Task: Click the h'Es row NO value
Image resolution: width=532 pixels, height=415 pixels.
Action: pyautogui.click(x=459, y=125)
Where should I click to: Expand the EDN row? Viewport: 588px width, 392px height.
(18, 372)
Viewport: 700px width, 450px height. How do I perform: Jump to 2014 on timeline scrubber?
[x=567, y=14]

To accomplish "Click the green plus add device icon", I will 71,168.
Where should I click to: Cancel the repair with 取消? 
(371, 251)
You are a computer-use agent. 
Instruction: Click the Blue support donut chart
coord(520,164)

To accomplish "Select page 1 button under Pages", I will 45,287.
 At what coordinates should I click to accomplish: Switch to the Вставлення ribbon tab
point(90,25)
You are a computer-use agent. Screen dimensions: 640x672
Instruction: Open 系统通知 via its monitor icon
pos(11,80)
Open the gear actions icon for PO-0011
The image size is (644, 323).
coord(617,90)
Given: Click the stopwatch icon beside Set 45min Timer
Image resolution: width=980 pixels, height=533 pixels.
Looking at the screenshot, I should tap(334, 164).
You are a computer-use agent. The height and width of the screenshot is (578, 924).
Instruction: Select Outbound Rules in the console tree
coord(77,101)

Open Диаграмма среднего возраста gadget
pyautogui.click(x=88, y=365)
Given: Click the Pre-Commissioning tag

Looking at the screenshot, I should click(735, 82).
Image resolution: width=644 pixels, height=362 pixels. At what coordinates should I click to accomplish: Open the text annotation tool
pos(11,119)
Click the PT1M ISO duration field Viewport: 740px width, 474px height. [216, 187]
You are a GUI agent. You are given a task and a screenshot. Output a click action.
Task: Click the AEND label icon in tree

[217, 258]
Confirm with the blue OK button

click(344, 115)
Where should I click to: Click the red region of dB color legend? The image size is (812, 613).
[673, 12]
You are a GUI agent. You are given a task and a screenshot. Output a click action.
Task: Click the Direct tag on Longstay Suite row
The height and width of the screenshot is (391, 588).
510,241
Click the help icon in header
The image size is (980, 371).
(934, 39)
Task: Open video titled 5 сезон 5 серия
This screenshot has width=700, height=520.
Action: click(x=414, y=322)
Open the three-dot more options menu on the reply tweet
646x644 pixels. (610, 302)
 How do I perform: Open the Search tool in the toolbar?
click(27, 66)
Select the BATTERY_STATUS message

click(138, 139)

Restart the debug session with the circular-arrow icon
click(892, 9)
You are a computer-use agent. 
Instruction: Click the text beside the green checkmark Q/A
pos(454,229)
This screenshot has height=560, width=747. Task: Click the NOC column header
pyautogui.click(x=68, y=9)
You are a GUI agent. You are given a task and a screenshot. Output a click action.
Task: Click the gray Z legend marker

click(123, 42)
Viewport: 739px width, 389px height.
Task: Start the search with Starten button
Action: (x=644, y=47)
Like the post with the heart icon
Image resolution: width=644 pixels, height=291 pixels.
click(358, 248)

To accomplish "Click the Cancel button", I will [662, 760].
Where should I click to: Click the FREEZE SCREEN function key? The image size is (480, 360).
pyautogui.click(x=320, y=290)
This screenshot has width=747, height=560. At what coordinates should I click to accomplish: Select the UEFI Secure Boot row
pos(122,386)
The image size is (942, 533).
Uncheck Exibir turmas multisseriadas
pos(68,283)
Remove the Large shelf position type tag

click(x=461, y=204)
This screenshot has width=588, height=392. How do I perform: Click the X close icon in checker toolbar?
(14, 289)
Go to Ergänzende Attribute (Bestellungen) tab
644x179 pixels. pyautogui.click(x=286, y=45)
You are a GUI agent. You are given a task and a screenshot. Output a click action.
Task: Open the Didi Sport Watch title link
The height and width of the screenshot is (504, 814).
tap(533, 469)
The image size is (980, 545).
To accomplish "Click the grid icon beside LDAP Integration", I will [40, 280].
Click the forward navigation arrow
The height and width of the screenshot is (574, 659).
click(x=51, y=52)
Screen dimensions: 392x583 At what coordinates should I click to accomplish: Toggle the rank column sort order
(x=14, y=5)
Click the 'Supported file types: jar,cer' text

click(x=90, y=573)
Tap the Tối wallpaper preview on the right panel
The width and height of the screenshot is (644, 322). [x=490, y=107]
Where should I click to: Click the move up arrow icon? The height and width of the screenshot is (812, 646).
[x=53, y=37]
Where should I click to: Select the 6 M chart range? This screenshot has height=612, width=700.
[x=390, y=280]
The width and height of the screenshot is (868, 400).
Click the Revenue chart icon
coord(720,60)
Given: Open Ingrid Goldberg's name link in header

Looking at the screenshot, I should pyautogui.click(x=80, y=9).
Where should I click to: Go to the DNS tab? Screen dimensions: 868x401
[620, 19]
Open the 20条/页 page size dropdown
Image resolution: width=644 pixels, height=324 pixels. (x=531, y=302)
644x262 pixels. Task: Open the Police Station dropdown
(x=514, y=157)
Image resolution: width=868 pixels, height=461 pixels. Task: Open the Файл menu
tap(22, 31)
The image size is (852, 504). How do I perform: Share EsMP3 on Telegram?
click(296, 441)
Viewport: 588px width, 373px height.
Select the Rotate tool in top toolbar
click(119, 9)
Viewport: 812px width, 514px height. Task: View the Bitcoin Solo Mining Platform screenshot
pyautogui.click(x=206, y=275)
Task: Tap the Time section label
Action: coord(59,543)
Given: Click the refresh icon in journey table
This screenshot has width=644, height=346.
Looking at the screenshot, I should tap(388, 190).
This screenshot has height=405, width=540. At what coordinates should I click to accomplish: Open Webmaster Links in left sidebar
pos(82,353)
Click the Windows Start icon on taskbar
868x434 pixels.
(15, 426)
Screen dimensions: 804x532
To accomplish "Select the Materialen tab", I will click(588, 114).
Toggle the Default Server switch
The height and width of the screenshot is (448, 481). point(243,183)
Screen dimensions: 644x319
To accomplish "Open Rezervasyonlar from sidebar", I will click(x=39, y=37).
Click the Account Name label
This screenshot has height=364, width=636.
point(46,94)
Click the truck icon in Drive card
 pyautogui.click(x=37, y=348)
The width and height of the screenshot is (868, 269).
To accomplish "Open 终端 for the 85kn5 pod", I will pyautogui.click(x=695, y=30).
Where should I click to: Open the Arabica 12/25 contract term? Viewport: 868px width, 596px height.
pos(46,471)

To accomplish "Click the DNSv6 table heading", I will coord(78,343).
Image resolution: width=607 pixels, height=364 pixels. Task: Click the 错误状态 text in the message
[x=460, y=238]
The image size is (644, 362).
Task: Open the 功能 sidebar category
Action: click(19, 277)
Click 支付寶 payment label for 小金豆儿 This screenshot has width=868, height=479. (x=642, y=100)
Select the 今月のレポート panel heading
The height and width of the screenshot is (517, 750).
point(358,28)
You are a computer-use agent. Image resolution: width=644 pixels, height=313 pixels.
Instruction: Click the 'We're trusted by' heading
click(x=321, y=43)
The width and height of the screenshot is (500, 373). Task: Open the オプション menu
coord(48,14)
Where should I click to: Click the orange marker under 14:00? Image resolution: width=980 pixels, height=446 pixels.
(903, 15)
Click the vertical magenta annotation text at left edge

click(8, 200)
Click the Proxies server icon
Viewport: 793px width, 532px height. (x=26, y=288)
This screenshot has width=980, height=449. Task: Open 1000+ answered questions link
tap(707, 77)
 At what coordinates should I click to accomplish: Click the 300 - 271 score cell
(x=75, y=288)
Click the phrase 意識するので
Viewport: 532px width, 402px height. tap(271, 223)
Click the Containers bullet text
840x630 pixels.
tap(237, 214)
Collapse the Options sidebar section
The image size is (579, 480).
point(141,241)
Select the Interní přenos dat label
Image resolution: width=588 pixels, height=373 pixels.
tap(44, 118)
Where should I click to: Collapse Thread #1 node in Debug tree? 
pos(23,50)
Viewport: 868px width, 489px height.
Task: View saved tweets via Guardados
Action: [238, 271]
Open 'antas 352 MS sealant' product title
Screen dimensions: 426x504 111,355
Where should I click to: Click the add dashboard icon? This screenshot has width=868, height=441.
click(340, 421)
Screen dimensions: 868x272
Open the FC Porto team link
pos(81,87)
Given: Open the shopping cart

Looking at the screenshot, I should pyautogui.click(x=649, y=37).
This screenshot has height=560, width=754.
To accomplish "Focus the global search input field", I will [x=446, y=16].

DIRECTIONS FOR THIS TASK – Match on "field": copy every line in the records that has it.

SOLUTION TO THIS TASK –
Click the PT1M ISO duration field Viewport: 740px width, 474px height. [216, 187]
To accomplish "Focus the global search input field", I will [x=446, y=16].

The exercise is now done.